Dáil debates
Thursday, 2 October 2025
Community Pharmacy Agreement: Statements
7:50 am
Paul Lawless (Mayo, Aontú)
I welcome this move, which is positive. Expanding the role of healthcare professionals in our community is fundamentally important. Let us be honest: this should have been done a long time ago. Offering, for example, screening programmes is a positive move, as is offering immunisations. The integration in the ehealth system is obviously positive and will help pharmacists deliver in their communities. I wish to be clear that it is important that this be delivered upon because too often we see the Government delivering flashy documents announcing positive things but its delivery is lacking. Recently, the Government announced the HRT scheme to much fanfare, many TikTok videos and many press releases, etc., and just a few weeks later, we see significant issues with the supply of those medications. It is important that this long-overdue initiative happen.

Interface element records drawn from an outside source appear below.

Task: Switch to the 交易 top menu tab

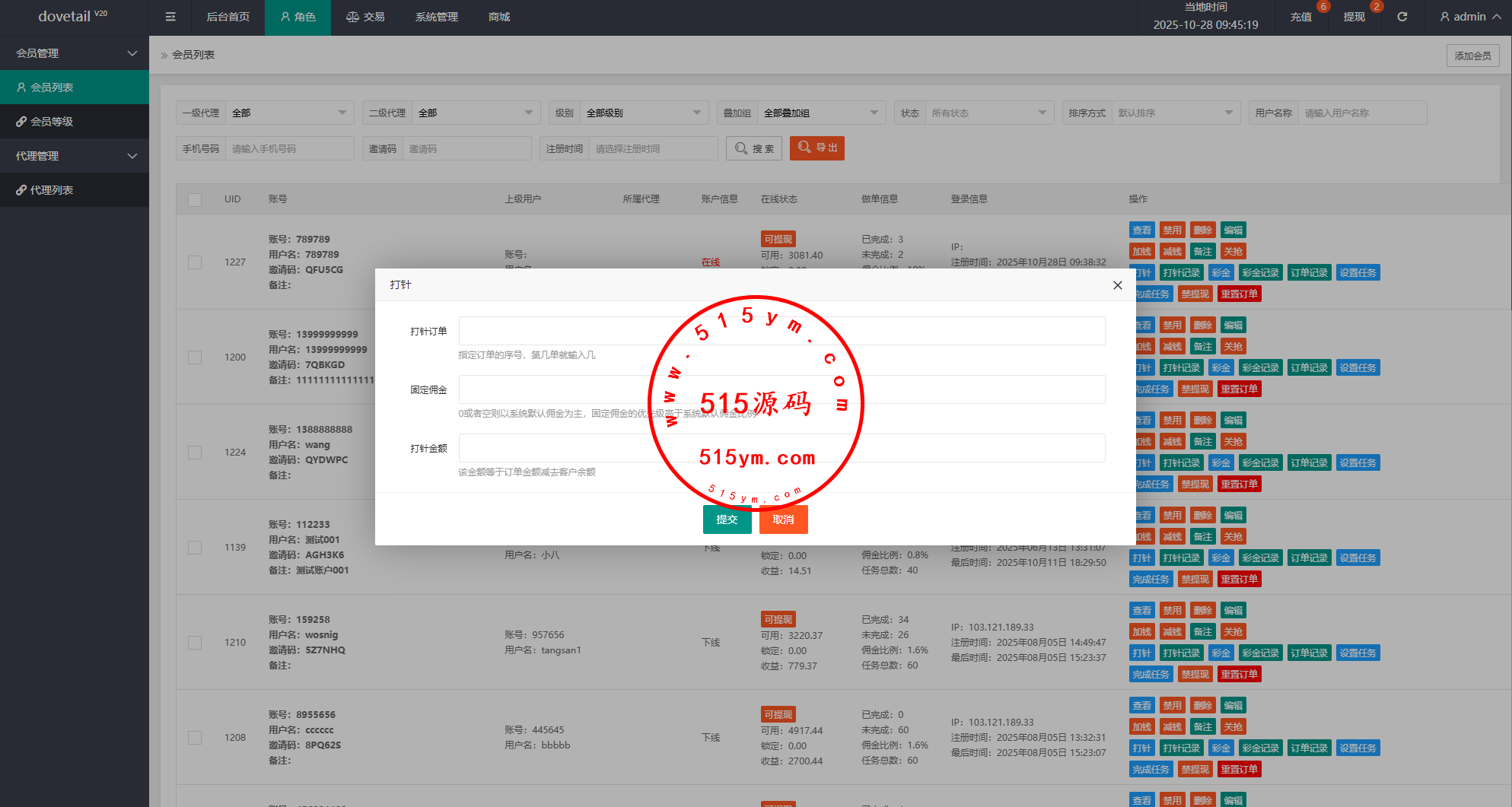Action: [x=365, y=17]
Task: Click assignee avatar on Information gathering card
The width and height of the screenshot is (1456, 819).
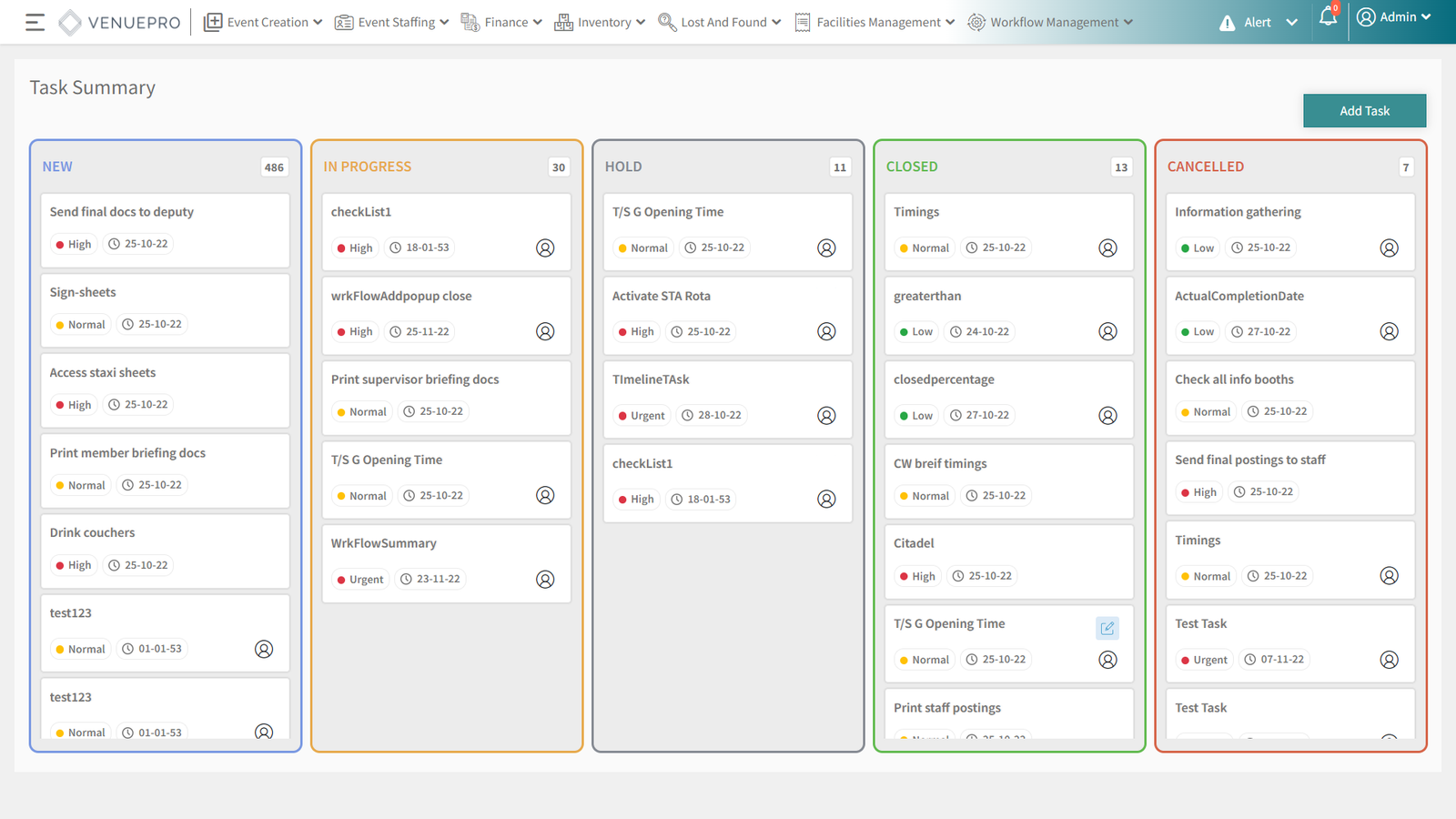Action: tap(1389, 248)
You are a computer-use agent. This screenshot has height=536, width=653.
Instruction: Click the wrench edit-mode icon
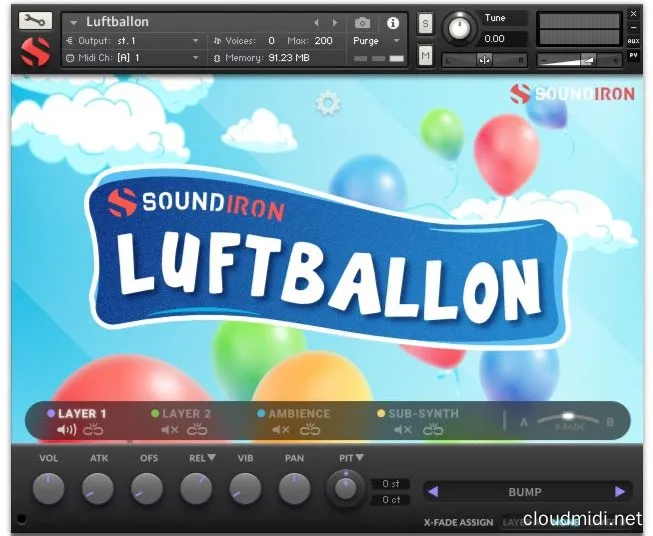(x=35, y=20)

A particular issue is the strain on our healthcare system. In Mayo University Hospital, the emergency department is experiencing peak presentations. One of the reasons and drivers behind this is the fact that GP access has gone into freefall. That is what is happening. GP availability and primary care was one the key functioning aspects in our health service. It was one aspect of the health system that was working well, but in recent years we have seen that collapse. That has pushed a significant burden onto emergency departments across the country. A total of 40% of GPs across the country are over the age of 60. This problem will present itself in the most acute way in rural areas. Expanding the role of pharmacies across the country is fundamentally important. I urge the Minister to make sure this agreement is delivered upon and does not become just a flashy document that sits in a filing cabinet like so many other Government announcements. On the topic of GPs, we need to train more of them. I ask the Minister to consider also expanding the role of pharmacists, similar to the role in Britain.